> DIRECTIONS FOR THIS TASK
Give back the entries verbatim.

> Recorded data
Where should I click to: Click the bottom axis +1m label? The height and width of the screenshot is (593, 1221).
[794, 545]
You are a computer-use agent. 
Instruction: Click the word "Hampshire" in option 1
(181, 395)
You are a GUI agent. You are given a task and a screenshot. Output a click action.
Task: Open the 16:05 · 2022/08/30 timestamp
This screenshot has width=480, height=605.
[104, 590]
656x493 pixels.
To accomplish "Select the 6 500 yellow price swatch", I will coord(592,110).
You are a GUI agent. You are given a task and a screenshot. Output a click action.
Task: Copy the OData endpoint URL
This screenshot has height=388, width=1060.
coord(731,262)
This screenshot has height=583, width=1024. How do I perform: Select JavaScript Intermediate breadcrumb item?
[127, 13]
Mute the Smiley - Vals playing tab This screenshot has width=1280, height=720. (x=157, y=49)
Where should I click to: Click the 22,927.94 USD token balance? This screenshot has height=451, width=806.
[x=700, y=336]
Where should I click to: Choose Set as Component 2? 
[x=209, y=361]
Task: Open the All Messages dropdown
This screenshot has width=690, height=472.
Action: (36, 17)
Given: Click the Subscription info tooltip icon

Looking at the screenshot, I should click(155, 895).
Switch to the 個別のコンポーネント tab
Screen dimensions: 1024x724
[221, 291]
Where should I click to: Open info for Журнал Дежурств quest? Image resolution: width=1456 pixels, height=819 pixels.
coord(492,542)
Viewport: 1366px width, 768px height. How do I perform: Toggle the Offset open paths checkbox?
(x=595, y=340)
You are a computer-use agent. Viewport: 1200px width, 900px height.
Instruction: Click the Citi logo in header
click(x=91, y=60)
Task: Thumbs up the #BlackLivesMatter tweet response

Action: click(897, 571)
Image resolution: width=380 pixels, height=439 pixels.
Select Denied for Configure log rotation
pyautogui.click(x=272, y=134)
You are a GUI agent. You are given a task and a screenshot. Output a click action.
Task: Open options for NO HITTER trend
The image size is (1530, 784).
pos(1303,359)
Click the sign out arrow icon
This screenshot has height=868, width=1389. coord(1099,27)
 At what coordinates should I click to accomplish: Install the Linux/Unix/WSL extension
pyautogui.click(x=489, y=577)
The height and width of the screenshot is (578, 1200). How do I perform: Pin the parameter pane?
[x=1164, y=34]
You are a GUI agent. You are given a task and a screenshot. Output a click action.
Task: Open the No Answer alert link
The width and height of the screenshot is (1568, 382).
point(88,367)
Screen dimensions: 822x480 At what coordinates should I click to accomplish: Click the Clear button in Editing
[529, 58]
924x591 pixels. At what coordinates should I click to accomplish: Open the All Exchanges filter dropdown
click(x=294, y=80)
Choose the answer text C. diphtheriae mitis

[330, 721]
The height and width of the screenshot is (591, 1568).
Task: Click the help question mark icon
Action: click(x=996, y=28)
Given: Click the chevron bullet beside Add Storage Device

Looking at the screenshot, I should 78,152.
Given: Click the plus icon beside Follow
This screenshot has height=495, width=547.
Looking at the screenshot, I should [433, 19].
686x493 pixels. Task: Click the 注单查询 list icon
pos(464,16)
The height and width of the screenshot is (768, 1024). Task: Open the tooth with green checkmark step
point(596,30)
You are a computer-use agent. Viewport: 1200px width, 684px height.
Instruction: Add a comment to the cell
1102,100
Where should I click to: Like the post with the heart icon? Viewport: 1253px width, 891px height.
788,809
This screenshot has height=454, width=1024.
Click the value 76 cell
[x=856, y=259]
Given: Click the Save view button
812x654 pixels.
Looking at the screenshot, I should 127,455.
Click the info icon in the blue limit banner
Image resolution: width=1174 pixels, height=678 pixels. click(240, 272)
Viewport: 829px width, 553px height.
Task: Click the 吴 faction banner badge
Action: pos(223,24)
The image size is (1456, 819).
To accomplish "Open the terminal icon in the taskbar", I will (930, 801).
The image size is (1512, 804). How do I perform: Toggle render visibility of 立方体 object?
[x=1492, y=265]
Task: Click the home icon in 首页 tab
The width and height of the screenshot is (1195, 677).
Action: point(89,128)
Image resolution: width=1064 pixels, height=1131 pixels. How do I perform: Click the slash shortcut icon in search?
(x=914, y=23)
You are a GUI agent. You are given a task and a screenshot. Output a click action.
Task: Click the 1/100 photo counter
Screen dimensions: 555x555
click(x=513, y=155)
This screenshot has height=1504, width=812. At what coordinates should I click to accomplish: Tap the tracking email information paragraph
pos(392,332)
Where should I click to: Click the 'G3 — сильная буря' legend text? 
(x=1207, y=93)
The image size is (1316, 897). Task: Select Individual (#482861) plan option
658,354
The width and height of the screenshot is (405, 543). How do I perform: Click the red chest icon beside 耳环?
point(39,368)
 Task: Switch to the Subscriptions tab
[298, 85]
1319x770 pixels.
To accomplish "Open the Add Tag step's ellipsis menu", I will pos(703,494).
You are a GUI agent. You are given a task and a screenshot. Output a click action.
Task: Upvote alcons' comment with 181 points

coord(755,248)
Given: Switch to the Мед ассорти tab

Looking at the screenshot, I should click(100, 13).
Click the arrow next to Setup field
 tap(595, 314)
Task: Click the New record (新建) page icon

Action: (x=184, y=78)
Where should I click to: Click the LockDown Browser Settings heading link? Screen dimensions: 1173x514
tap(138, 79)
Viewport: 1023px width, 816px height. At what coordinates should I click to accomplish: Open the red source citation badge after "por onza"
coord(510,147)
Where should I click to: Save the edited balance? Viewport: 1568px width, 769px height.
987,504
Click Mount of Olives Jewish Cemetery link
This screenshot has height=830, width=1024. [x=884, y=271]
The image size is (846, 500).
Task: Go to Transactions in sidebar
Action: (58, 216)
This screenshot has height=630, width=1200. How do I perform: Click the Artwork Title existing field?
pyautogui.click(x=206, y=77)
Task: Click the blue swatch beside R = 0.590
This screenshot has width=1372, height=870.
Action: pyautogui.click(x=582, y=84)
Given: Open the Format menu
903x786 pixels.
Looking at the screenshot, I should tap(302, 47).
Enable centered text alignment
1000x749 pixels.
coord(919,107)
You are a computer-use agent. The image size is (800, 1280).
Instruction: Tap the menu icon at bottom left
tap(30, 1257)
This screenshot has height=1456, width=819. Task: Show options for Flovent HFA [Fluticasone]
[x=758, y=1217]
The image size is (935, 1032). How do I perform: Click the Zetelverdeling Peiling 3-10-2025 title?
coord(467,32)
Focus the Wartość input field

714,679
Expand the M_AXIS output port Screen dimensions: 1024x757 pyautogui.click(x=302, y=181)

> EXERCISE RESPONSE
Where should I click to: Click the bottom axis +1m label? The height and width of the screenshot is (593, 1221).
[794, 545]
You are a computer-use agent. 
Instruction: Click the word "Hampshire" in option 1
(181, 395)
You are a GUI agent. You are given a task and a screenshot. Output a click action.
Task: Open the 16:05 · 2022/08/30 timestamp
This screenshot has width=480, height=605.
[104, 590]
656x493 pixels.
To accomplish "Select the 6 500 yellow price swatch", I will coord(592,110).
You are a GUI agent. You are given a task and a screenshot. Output a click action.
Task: Copy the OData endpoint URL
This screenshot has height=388, width=1060.
coord(731,262)
This screenshot has height=583, width=1024. How do I perform: Select JavaScript Intermediate breadcrumb item?
[127, 13]
Mute the Smiley - Vals playing tab This screenshot has width=1280, height=720. (x=157, y=49)
Where should I click to: Click the 22,927.94 USD token balance? This screenshot has height=451, width=806.
[x=700, y=336]
Where should I click to: Choose Set as Component 2? 
[x=209, y=361]
Task: Open the All Messages dropdown
This screenshot has width=690, height=472.
Action: (36, 17)
Given: Click the Subscription info tooltip icon

Looking at the screenshot, I should click(155, 895).
Switch to the 個別のコンポーネント tab
Screen dimensions: 1024x724
[221, 291]
Where should I click to: Open info for Журнал Дежурств quest? Image resolution: width=1456 pixels, height=819 pixels.
coord(492,542)
Viewport: 1366px width, 768px height. How do I perform: Toggle the Offset open paths checkbox?
(x=595, y=340)
You are a computer-use agent. Viewport: 1200px width, 900px height.
Instruction: Click the Citi logo in header
click(x=91, y=60)
Task: Thumbs up the #BlackLivesMatter tweet response

Action: click(897, 571)
Image resolution: width=380 pixels, height=439 pixels.
Select Denied for Configure log rotation
pyautogui.click(x=272, y=134)
You are a GUI agent. You are given a task and a screenshot. Output a click action.
Task: Open options for NO HITTER trend
The image size is (1530, 784).
pos(1303,359)
Click the sign out arrow icon
This screenshot has height=868, width=1389. coord(1099,27)
 At what coordinates should I click to accomplish: Install the Linux/Unix/WSL extension
pyautogui.click(x=489, y=577)
The height and width of the screenshot is (578, 1200). How do I perform: Pin the parameter pane?
[x=1164, y=34]
You are a GUI agent. You are given a task and a screenshot. Output a click action.
Task: Open the No Answer alert link
The width and height of the screenshot is (1568, 382).
point(88,367)
Screen dimensions: 822x480 At what coordinates should I click to accomplish: Click the Clear button in Editing
[529, 58]
924x591 pixels. At what coordinates should I click to accomplish: Open the All Exchanges filter dropdown
click(x=294, y=80)
Choose the answer text C. diphtheriae mitis

[330, 721]
The height and width of the screenshot is (591, 1568).
Task: Click the help question mark icon
Action: click(x=996, y=28)
Given: Click the chevron bullet beside Add Storage Device

Looking at the screenshot, I should 78,152.
Given: Click the plus icon beside Follow
This screenshot has height=495, width=547.
Looking at the screenshot, I should [433, 19].
686x493 pixels. Task: Click the 注单查询 list icon
pos(464,16)
The height and width of the screenshot is (768, 1024). Task: Open the tooth with green checkmark step
point(596,30)
You are a computer-use agent. Viewport: 1200px width, 684px height.
Instruction: Add a comment to the cell
1102,100
Where should I click to: Like the post with the heart icon? Viewport: 1253px width, 891px height.
788,809
This screenshot has height=454, width=1024.
Click the value 76 cell
[x=856, y=259]
Given: Click the Save view button
812x654 pixels.
Looking at the screenshot, I should 127,455.
Click the info icon in the blue limit banner
Image resolution: width=1174 pixels, height=678 pixels. click(240, 272)
Viewport: 829px width, 553px height.
Task: Click the 吴 faction banner badge
Action: pos(223,24)
The image size is (1456, 819).
To accomplish "Open the terminal icon in the taskbar", I will (930, 801).
The image size is (1512, 804). How do I perform: Toggle render visibility of 立方体 object?
[x=1492, y=265]
Task: Click the home icon in 首页 tab
The width and height of the screenshot is (1195, 677).
Action: point(89,128)
Image resolution: width=1064 pixels, height=1131 pixels. How do I perform: Click the slash shortcut icon in search?
(x=914, y=23)
You are a GUI agent. You are given a task and a screenshot. Output a click action.
Task: Click the 1/100 photo counter
Screen dimensions: 555x555
click(x=513, y=155)
This screenshot has height=1504, width=812. At what coordinates should I click to accomplish: Tap the tracking email information paragraph
pos(392,332)
Where should I click to: Click the 'G3 — сильная буря' legend text? 
(x=1207, y=93)
The image size is (1316, 897). Task: Select Individual (#482861) plan option
658,354
The width and height of the screenshot is (405, 543). How do I perform: Click the red chest icon beside 耳环?
point(39,368)
 Task: Switch to the Subscriptions tab
[298, 85]
1319x770 pixels.
To accomplish "Open the Add Tag step's ellipsis menu", I will pos(703,494).
You are a GUI agent. You are given a task and a screenshot. Output a click action.
Task: Upvote alcons' comment with 181 points

coord(755,248)
Given: Switch to the Мед ассорти tab

Looking at the screenshot, I should click(100, 13).
Click the arrow next to Setup field
 tap(595, 314)
Task: Click the New record (新建) page icon

Action: (x=184, y=78)
Where should I click to: Click the LockDown Browser Settings heading link? Screen dimensions: 1173x514
tap(138, 79)
Viewport: 1023px width, 816px height. At what coordinates should I click to accomplish: Open the red source citation badge after "por onza"
coord(510,147)
Where should I click to: Save the edited balance? Viewport: 1568px width, 769px height.
987,504
Click Mount of Olives Jewish Cemetery link
This screenshot has height=830, width=1024. [x=884, y=271]
The image size is (846, 500).
Task: Go to Transactions in sidebar
Action: (58, 216)
This screenshot has height=630, width=1200. How do I perform: Click the Artwork Title existing field?
pyautogui.click(x=206, y=77)
Task: Click the blue swatch beside R = 0.590
This screenshot has width=1372, height=870.
Action: pyautogui.click(x=582, y=84)
Given: Open the Format menu
903x786 pixels.
Looking at the screenshot, I should tap(302, 47).
Enable centered text alignment
1000x749 pixels.
coord(919,107)
You are a computer-use agent. The image size is (800, 1280).
Instruction: Tap the menu icon at bottom left
tap(30, 1257)
This screenshot has height=1456, width=819. Task: Show options for Flovent HFA [Fluticasone]
[x=758, y=1217]
The image size is (935, 1032). How do I perform: Click the Zetelverdeling Peiling 3-10-2025 title?
coord(467,32)
Focus the Wartość input field

714,679
Expand the M_AXIS output port Screen dimensions: 1024x757 pyautogui.click(x=302, y=181)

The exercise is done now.